I’ve spent the last three years of my life living, studying, doing everything at university. It’s been like existing in a little bubble, and even with the small punctuations of reality – y’know, that whole ‘having a baby’ thing – I’ve felt secure and safe and comfortable.
Now I’m about to be thrown into the big wide world, with (hopefully) a degree in Theatre, Television and Performance, and not a lot else. Right now I don’t even have a CV, let alone a particularly attractive one. My last experience of working was a few nights as a nightclub promoter in first year, and before that it was working as a takeaway cook, which I gave up to focus on my A Levels. Since the start of second year, being pregnant/having a baby and studying has pretty much divided my time equally, and I’ve not had much opportunity to do much else.
The thing is, I don’t know what I want to do next, let alone what I’ll be able to do. If I leave uni and look for work, we’ll be up the proverbial creek without a paddle financially – but how long can I realistically stay at uni, do I want to be a perpetual student, and will anywhere accept me for just one year of a three year course? Besides, it’s hardly ethical (and probably not legal), so not something I can really consider doing.
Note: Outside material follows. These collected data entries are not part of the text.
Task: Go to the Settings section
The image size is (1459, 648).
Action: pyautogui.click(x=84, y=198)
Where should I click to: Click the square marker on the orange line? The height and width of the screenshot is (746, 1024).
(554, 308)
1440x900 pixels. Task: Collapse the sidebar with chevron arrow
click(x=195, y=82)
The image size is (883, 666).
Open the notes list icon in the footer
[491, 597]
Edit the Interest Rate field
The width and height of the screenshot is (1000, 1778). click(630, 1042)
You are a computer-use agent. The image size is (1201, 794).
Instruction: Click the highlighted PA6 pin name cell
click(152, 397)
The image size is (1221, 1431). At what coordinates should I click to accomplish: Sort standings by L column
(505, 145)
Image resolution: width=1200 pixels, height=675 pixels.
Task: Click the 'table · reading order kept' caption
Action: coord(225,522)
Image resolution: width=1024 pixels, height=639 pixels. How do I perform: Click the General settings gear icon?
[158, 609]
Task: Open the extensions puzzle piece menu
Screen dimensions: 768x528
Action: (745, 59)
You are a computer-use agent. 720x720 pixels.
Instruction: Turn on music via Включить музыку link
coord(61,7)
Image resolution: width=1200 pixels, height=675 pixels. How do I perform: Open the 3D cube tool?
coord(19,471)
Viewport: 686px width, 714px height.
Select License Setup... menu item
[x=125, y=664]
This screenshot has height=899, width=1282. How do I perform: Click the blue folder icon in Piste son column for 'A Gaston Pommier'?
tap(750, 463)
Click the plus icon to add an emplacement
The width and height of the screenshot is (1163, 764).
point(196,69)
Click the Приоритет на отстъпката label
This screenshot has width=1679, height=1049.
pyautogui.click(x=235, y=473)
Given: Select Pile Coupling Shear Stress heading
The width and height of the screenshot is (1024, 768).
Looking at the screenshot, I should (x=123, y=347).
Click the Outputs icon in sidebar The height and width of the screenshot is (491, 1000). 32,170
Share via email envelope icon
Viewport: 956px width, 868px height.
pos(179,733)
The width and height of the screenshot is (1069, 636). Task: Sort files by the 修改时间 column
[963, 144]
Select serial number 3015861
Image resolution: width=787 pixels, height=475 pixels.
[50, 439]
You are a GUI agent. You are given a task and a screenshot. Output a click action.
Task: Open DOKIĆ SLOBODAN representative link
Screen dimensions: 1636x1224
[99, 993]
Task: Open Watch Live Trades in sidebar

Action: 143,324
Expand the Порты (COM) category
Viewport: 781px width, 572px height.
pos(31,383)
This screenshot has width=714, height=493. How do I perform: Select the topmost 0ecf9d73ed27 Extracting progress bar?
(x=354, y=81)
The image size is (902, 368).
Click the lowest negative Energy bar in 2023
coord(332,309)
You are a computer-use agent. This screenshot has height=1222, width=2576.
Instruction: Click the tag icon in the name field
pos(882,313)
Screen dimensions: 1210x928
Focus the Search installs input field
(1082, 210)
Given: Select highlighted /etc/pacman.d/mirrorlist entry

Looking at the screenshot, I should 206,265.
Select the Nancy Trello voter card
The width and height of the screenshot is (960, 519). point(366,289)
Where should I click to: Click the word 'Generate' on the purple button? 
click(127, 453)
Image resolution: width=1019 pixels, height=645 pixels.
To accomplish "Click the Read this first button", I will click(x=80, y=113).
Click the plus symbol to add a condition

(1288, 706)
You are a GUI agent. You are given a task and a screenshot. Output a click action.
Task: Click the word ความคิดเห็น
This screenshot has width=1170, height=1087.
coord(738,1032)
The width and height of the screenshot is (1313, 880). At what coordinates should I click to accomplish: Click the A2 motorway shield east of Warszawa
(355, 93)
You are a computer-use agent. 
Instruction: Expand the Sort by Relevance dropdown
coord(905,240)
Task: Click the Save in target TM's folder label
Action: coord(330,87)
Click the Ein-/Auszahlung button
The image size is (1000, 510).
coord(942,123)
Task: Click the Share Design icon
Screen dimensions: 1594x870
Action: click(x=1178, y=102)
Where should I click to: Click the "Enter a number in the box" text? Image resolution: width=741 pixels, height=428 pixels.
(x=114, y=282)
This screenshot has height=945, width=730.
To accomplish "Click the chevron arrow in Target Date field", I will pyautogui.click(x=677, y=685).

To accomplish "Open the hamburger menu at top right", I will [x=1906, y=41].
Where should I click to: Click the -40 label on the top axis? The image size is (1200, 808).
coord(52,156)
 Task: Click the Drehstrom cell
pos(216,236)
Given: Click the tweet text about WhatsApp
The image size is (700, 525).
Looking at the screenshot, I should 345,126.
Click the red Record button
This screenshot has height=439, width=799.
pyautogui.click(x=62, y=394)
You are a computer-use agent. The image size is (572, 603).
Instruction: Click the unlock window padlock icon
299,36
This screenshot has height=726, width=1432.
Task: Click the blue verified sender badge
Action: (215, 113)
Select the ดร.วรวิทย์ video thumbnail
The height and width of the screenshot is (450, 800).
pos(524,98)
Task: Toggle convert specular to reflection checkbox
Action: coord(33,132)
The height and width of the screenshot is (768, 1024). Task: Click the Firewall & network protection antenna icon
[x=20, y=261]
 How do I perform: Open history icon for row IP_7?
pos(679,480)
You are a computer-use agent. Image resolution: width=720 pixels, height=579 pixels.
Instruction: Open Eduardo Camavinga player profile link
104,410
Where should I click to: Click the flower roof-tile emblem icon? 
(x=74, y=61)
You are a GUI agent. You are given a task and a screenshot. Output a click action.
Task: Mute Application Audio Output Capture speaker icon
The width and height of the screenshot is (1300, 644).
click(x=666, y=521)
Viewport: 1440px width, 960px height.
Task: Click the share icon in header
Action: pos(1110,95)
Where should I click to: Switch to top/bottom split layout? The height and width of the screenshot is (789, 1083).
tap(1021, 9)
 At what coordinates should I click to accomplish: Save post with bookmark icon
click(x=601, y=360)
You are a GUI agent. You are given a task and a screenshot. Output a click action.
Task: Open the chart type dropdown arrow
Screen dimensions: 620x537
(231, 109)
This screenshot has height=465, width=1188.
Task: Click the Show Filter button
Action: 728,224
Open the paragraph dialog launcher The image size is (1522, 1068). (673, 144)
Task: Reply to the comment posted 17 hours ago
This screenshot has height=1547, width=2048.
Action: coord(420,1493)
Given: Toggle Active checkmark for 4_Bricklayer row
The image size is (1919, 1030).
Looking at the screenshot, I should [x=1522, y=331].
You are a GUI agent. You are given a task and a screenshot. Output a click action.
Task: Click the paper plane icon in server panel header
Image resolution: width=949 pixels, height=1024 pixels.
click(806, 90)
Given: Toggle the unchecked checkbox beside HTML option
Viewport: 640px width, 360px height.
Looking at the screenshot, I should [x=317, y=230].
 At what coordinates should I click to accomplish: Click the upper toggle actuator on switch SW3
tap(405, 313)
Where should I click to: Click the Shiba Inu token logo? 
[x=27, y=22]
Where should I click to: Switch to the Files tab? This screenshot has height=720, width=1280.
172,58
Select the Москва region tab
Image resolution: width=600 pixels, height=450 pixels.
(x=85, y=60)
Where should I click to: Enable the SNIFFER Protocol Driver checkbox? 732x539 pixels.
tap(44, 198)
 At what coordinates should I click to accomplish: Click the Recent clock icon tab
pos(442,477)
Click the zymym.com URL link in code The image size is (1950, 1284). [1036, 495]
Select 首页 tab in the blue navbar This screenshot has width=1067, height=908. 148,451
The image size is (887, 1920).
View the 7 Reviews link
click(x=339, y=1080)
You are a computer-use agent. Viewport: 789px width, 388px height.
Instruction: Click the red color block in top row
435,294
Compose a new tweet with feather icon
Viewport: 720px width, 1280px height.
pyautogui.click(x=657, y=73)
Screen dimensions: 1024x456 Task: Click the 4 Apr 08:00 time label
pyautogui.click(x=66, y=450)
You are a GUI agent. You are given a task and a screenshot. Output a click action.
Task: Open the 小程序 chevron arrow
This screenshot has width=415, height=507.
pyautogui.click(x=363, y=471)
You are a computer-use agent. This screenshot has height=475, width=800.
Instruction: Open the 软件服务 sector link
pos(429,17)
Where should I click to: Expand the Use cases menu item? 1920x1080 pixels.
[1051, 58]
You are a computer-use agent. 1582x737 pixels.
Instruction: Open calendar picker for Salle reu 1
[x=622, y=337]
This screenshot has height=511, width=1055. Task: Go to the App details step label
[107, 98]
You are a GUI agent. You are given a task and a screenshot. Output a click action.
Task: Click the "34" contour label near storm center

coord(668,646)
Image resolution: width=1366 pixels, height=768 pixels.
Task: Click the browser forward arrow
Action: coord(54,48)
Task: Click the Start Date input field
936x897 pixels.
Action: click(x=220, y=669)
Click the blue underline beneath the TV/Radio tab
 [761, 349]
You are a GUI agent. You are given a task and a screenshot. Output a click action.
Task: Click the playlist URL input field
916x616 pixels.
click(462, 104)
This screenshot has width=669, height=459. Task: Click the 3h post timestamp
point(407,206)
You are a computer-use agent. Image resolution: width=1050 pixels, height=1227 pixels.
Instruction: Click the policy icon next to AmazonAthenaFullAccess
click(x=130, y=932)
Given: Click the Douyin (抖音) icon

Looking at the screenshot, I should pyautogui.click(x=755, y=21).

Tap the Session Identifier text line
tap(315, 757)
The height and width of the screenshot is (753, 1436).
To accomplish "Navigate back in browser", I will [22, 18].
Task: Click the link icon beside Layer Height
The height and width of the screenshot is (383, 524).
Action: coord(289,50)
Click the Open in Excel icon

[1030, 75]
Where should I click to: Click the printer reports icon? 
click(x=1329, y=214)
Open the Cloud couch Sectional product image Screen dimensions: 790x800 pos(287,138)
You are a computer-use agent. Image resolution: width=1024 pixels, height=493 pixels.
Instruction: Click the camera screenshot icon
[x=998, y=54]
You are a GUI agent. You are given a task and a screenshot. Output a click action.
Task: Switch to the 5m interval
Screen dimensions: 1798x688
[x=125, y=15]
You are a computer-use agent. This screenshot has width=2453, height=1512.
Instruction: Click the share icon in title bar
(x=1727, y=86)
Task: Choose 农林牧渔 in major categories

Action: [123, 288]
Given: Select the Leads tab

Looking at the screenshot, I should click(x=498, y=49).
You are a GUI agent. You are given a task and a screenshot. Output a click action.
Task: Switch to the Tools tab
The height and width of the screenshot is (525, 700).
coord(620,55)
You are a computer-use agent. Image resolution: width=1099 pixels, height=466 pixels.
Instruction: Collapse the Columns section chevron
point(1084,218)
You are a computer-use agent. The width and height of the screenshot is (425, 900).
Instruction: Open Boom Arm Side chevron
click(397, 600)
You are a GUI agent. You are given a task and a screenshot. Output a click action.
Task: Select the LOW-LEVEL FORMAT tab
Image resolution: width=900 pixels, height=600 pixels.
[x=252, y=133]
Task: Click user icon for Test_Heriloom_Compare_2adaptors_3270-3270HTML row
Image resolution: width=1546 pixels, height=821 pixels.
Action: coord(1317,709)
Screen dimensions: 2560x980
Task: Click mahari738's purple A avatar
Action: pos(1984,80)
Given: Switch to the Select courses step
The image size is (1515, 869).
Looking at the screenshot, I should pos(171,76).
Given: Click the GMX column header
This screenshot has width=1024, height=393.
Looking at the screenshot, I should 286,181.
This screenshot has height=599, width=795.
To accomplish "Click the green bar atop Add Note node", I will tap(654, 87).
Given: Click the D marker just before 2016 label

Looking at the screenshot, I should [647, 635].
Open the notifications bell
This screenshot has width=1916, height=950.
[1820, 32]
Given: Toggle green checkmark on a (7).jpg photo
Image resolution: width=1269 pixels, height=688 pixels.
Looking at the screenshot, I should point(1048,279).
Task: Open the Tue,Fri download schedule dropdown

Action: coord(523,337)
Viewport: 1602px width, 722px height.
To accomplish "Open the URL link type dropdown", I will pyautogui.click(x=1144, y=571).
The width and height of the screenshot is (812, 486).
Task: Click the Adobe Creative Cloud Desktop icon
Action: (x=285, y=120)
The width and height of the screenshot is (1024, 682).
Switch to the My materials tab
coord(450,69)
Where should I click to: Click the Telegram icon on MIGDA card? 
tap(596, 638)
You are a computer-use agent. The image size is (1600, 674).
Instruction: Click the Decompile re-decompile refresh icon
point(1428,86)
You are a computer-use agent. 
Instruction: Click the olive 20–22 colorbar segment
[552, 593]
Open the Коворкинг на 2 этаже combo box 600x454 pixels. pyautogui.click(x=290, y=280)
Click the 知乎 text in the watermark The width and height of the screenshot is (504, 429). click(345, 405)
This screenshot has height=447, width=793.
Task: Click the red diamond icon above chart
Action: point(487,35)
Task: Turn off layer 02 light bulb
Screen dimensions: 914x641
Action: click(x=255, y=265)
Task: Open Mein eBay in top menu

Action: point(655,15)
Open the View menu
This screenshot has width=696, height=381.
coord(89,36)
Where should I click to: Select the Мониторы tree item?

But what am I qualified to do? As a new graduate, probably not much. My degree is in Theatre, Television and Performance – it’s taught me a lot, and made me versatile, but people see the degree title and assume I’m proficient in acting like a tree and not a lot else. I’m interested in working in social media and networking, but what experience do I really have? A couple of years as a Facebook Ambassador for my uni, followed by writing this blog – and I can’t really credit this as experience, I’ve talked about my vagina on here, for god’s sake. Not what an employer wants to read.
So where do I go? The support for student parents is great while you’re at uni, but when you leave uni and become a regular, bog-standard young-but-not-young-enough-to-make-the-Tories-cry parent, the support drains away into nothing. You’re just another graduate, trying to battle all the other graduates for the rapidly-draining pool of jobs you’re barely qualified for – with the added difficulty of trying to balance childcare too.
Who, in six months time, is going to hire a 21-year-old mum with a Drama degree and a CV with huge gaping holes in it?